Generally, we are quite familiar with self care strategies including: getting quality sleep, eating nutritious foods, exercising and so forth. These are all self care activities that contribute to and support mental health and wellness in the post-postpartum period. 

Beyond these strategies, self care on a cognitive and emotional level requires work. This involves taking the time to sit and notice our internal experiences, including the voices saying, “I’m not doing enough,” or “I’m such a horrible Mother.” Gaining awareness of thought patterns and emotions is essential in achieving longer lasting changes. This is a component of Cognitive Behaviour Therapy (CBT), a treatment approach that many New Mothers appreciate. Using replacement thoughts, a tool in CBT, can support a decrease in the symptoms of postpartum depression and anxiety. If you experience distressing thoughts, or urges to harm yourself or your baby, I encourage you to seek medical attention.

Wondering what you can do right now? 

  • Sit with your feet planted on the ground. Begin to turn your attention inwards. Ask yourself, how is my body feeling right now? Hot? Cold? How does my heart feel? Open? Light? Heavy? Tight? What thoughts are taking up the most space in my mind right now? Worry Thoughts? Judgemental Thoughts? Obsessive thoughts? 
  • Go for a walk. Exercise continues to be one of the most under-utilized tools for decreasing depressive symptoms. 
  • Watch a funny movie, or a short clip of something humorous online. Engaging in an activity that elicits pleasurable emotions has a snowball effect.
  • Call a friend, even if it’s just for 5 minutes.
  • List 3 things that are positive right now and notice your feelings of gratitude. Practice being present and in the moment with these feelings. 

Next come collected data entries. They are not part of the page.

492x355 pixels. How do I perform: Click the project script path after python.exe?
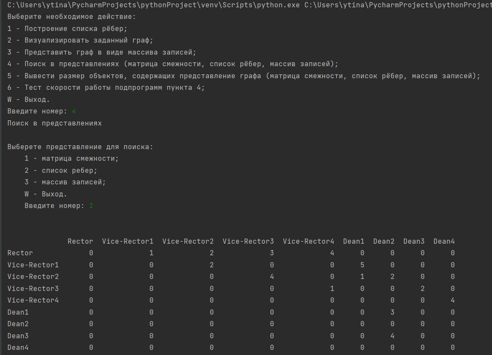(x=398, y=5)
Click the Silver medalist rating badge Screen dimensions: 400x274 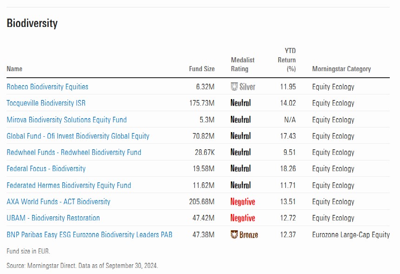(x=243, y=87)
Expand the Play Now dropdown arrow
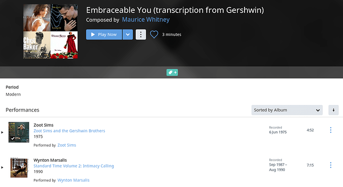 click(128, 34)
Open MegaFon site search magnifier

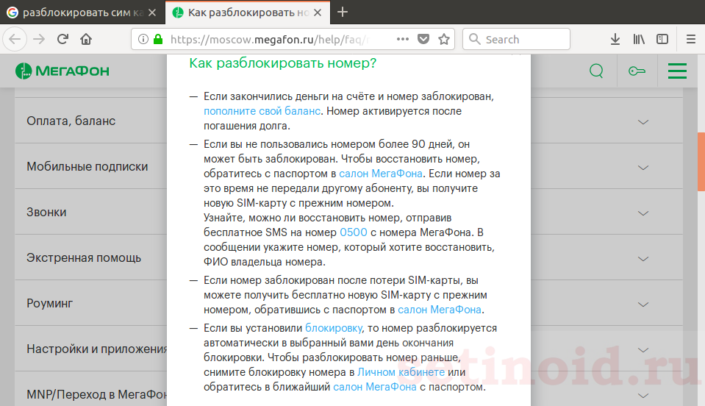[x=596, y=71]
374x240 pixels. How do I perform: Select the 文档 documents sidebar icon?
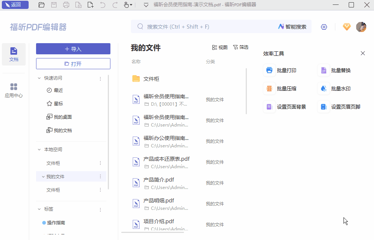pos(14,54)
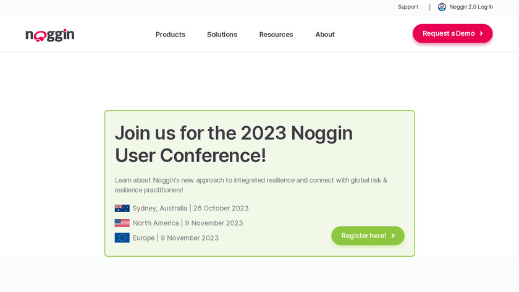Screen dimensions: 519x292
Task: Go to Noggin 2.0 Log In
Action: tap(471, 7)
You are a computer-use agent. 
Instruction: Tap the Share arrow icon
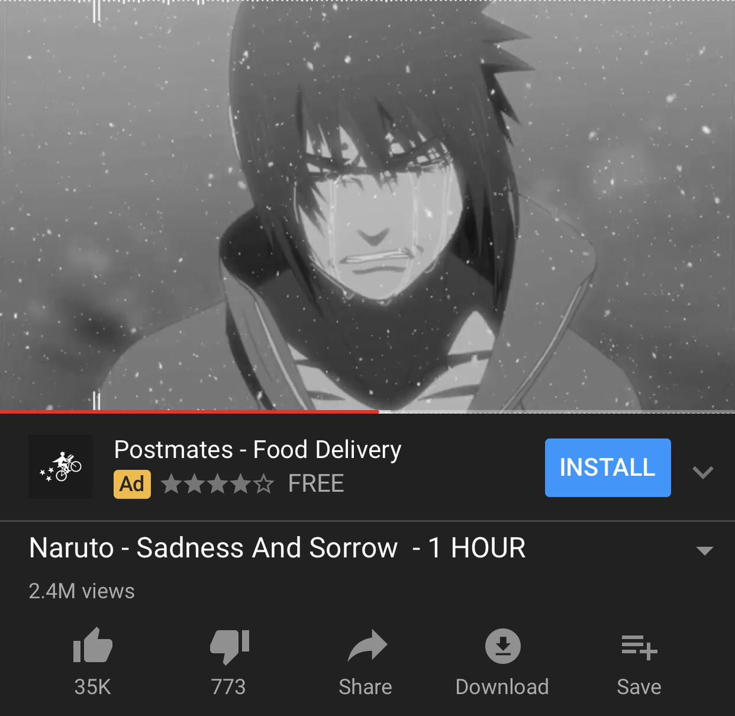(x=367, y=646)
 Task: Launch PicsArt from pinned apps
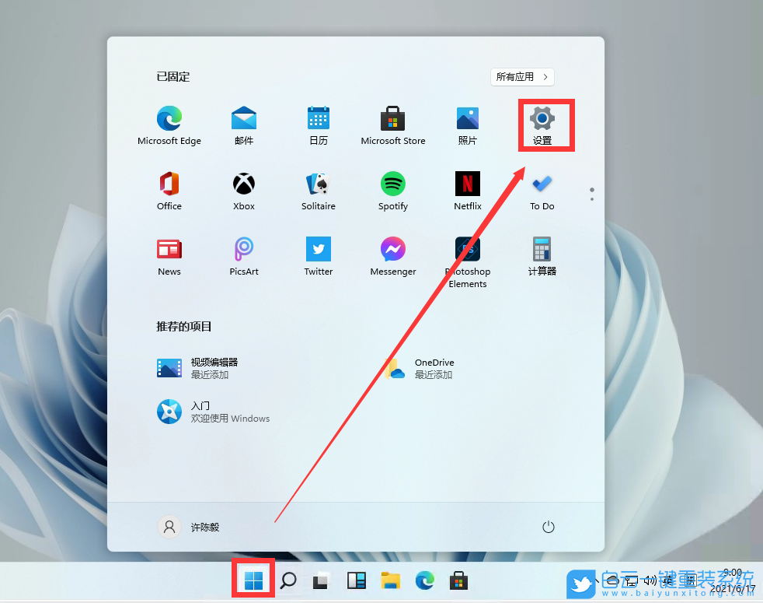point(243,251)
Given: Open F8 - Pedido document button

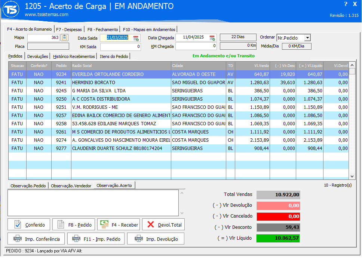Looking at the screenshot, I should point(74,225).
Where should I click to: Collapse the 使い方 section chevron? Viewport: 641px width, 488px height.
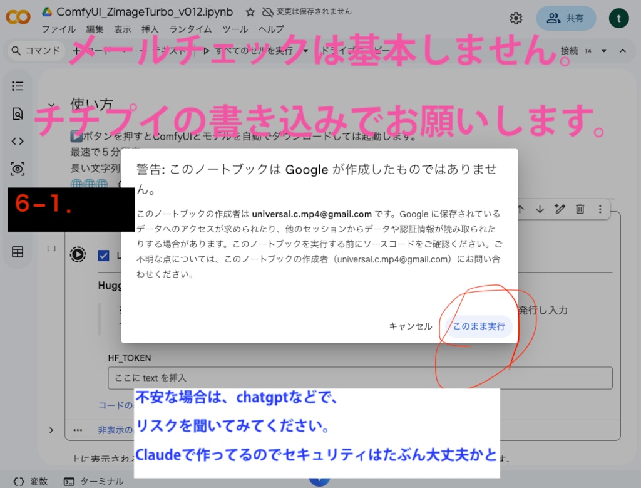(x=51, y=105)
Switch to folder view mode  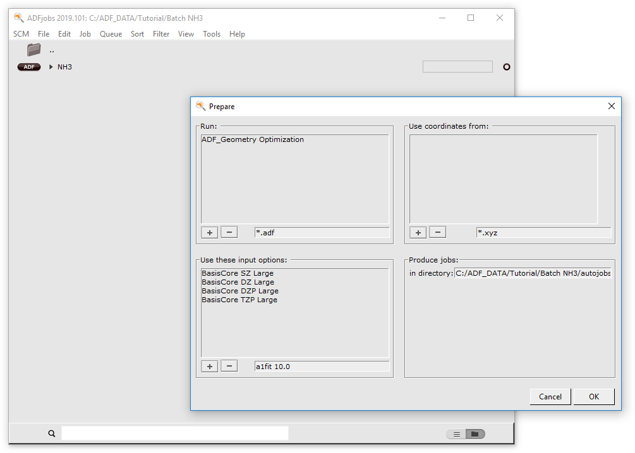473,433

Navigating through the distressing thoughts and emotional overwhelm is doable. And, working through a massive identity change is also possible. One of the gifts of connecting with such resilient women is this- witnessing the transformation of the self, and observing the sheer success in their new skin. Leaning in and accepting change is a developmental task essential to growth, and to the Birth of a Mother. You’ve arrived, take your time as you get to know your new world. And remember, be easy on yourself.